- ENTRIES SHOWN -
━━━━━━━━
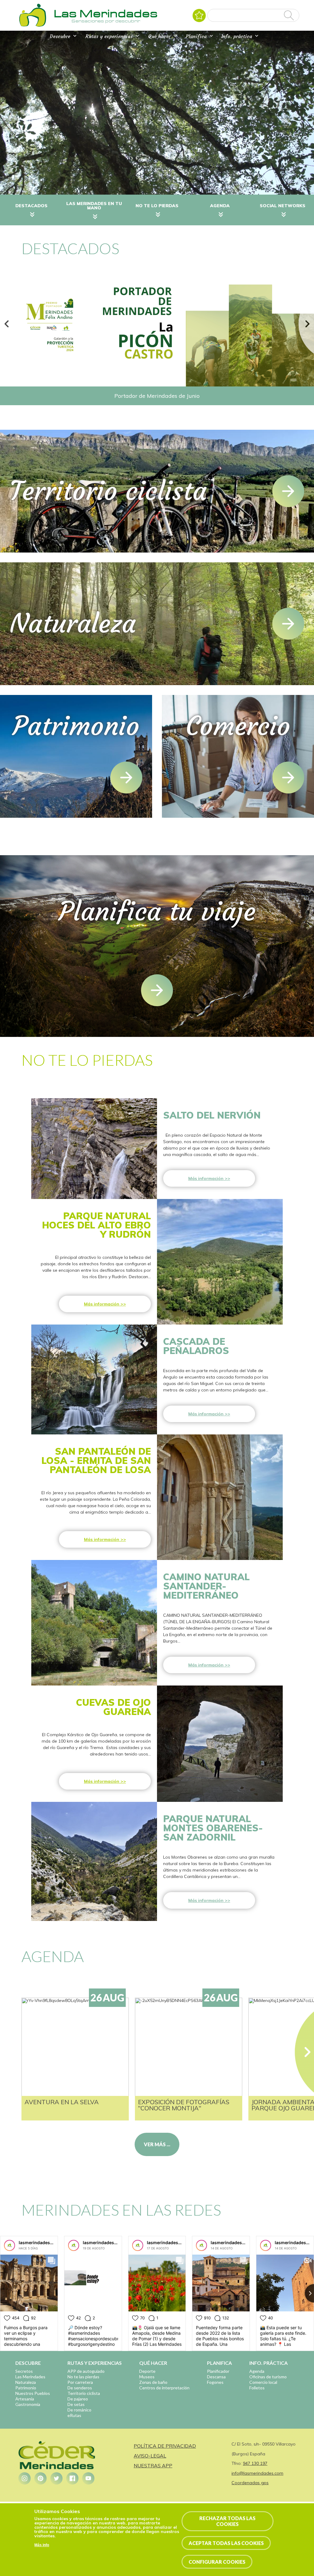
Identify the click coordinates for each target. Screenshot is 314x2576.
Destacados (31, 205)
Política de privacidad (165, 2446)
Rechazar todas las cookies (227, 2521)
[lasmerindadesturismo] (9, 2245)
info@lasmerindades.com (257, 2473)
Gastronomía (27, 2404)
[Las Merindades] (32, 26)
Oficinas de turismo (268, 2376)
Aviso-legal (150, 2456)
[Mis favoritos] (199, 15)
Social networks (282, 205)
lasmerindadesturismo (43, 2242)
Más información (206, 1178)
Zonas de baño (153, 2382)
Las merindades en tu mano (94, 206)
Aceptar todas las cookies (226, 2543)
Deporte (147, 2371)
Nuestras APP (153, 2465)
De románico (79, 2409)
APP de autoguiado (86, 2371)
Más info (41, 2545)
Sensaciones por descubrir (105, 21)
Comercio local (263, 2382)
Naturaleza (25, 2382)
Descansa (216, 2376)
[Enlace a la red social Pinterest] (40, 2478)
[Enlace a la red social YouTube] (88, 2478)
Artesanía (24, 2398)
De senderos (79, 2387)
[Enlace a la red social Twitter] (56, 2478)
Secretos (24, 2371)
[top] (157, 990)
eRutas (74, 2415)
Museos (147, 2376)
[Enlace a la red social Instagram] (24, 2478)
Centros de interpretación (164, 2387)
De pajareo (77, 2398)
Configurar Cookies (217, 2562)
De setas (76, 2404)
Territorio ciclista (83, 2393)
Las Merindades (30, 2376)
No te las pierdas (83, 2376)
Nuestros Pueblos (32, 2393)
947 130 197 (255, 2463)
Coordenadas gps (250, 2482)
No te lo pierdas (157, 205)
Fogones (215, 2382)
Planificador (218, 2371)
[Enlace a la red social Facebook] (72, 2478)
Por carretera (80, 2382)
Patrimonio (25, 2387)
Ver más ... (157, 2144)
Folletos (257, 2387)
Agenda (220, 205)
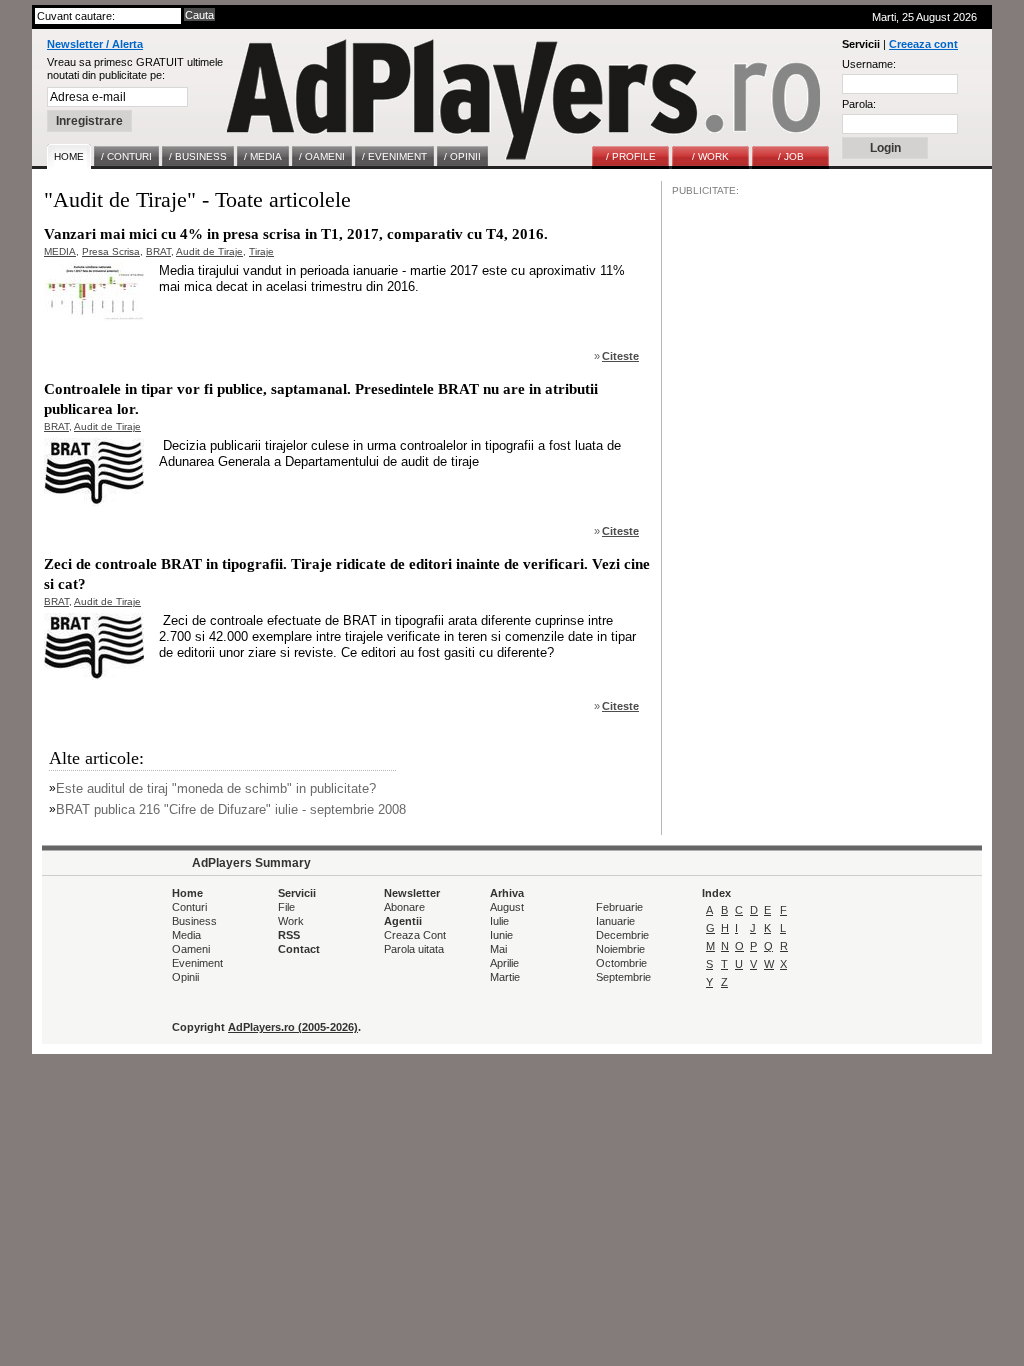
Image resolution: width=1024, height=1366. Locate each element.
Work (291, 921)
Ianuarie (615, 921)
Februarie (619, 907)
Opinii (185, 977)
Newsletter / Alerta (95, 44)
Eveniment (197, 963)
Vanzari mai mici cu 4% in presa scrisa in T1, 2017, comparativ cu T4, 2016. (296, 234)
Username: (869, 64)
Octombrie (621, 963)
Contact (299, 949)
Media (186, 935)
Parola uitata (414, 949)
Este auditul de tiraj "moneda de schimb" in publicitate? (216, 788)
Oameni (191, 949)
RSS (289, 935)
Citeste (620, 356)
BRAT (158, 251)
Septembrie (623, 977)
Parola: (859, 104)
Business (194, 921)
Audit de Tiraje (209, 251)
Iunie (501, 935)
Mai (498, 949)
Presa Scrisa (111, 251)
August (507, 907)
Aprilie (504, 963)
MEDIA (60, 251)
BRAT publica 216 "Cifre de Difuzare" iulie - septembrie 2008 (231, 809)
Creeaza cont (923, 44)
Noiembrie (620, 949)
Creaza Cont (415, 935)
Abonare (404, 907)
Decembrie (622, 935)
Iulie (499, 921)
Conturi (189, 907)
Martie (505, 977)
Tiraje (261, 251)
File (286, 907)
━━━━━━━━
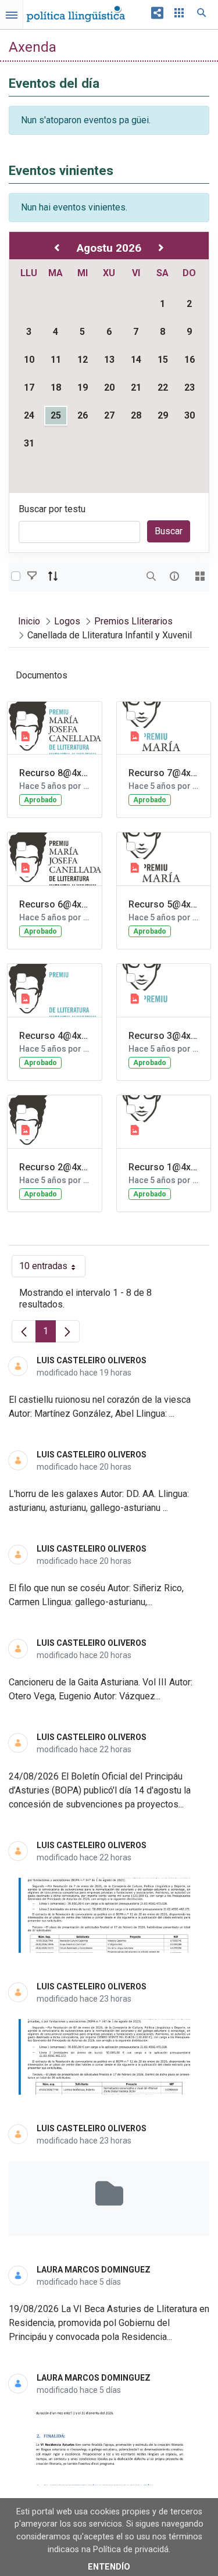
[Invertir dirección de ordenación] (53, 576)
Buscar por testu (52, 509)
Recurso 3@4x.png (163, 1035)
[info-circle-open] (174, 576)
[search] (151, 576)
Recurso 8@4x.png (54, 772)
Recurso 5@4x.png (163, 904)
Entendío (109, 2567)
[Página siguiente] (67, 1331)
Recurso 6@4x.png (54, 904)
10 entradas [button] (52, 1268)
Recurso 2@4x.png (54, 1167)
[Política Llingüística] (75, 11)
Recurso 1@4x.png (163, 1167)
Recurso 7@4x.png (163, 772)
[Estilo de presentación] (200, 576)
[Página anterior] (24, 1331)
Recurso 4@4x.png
━━━━━━━━
- EXERCISE GOAL -
Which lines run from the one holding "Recurso 6@4x.png (54, 904)" through the one holding "Recurso 4@4x.png" in the records above? Repeat them exactly, both included, and nothing more.

- RESPONSE BELOW -
Recurso 6@4x.png (54, 904)
10 entradas [button] (52, 1268)
Recurso 2@4x.png (54, 1167)
[Política Llingüística] (75, 11)
Recurso 1@4x.png (163, 1167)
Recurso 7@4x.png (163, 772)
[Estilo de presentación] (200, 576)
[Página anterior] (24, 1331)
Recurso 4@4x.png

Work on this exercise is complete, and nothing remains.